## Stored records
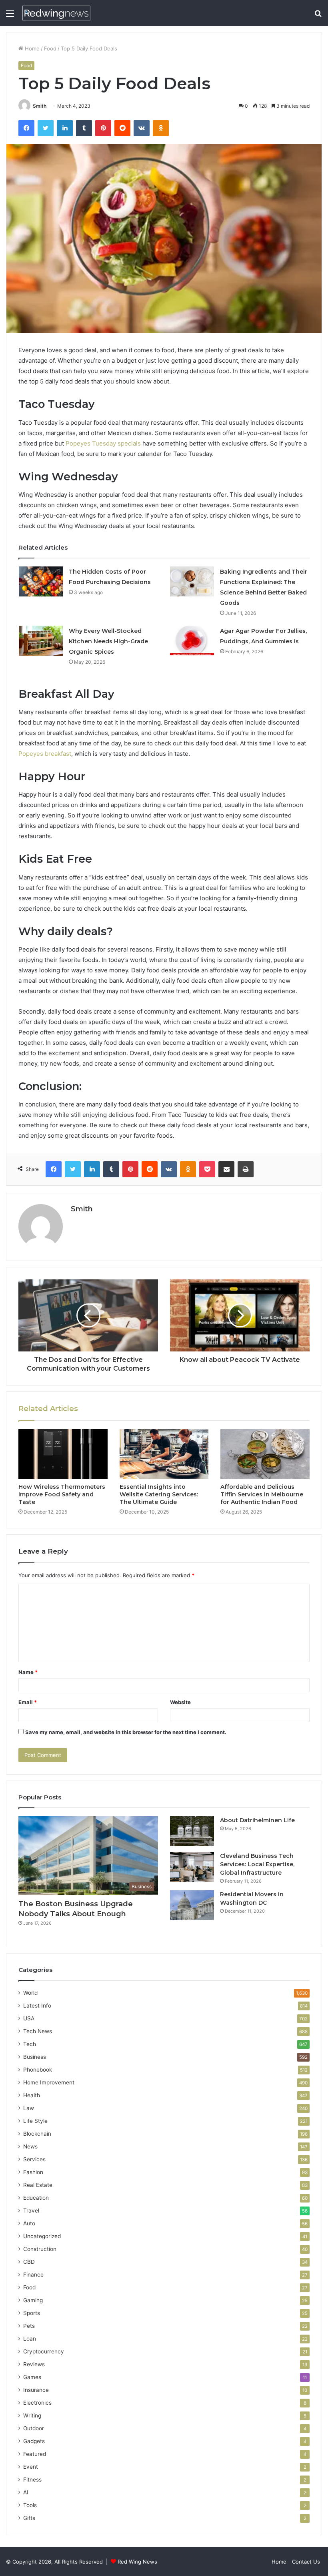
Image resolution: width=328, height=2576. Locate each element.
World (30, 1993)
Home (31, 48)
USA (28, 2018)
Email (27, 1702)
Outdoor (33, 2428)
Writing (32, 2415)
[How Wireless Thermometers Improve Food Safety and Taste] (63, 1454)
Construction (39, 2249)
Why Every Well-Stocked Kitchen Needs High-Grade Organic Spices (108, 641)
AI (25, 2492)
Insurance (36, 2390)
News (30, 2146)
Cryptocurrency (43, 2351)
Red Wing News (137, 2561)
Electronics (37, 2402)
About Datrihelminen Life (257, 1820)
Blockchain (37, 2133)
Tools (30, 2505)
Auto (29, 2223)
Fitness (32, 2479)
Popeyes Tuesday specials (103, 443)
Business (34, 2057)
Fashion (33, 2172)
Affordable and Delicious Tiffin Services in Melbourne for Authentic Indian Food (261, 1494)
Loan (29, 2338)
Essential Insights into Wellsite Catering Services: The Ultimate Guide (159, 1494)
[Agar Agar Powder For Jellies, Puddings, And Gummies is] (192, 641)
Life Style (35, 2121)
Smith (39, 106)
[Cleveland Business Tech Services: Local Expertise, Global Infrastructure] (192, 1867)
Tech (29, 2044)
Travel (31, 2210)
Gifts (29, 2518)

## Exercise requirements
Could you please return the entries above exactly, minus the pictures?

## Exercise output
Image resolution: width=328, height=2576. Locate each element.
World (30, 1993)
Home (31, 48)
USA (28, 2018)
Email (27, 1702)
Outdoor (33, 2428)
Writing (32, 2415)
[How Wireless Thermometers Improve Food Safety and Taste] (63, 1454)
Construction (39, 2249)
Why Every Well-Stocked Kitchen Needs High-Grade Organic Spices (108, 641)
AI (25, 2492)
Insurance (36, 2390)
News (30, 2146)
Cryptocurrency (43, 2351)
Red Wing News (137, 2561)
Electronics (37, 2402)
About Datrihelminen Life (257, 1820)
Blockchain (37, 2133)
Tools (30, 2505)
Auto (29, 2223)
Fitness (32, 2479)
Popeyes Tuesday specials (103, 443)
Business (34, 2057)
Fashion (33, 2172)
Affordable and Delicious Tiffin Services in Melbourne for Authentic Indian Food (261, 1494)
Loan (29, 2338)
Essential Insights into Wellsite Catering Services: The Ultimate Guide (159, 1494)
[Agar Agar Powder For Jellies, Puddings, And Gummies is] (192, 641)
Life Style (35, 2121)
Smith (39, 106)
[Cleveland Business Tech Services: Local Expertise, Global Infrastructure] (192, 1867)
Tech (29, 2044)
Travel (31, 2210)
Gifts (29, 2518)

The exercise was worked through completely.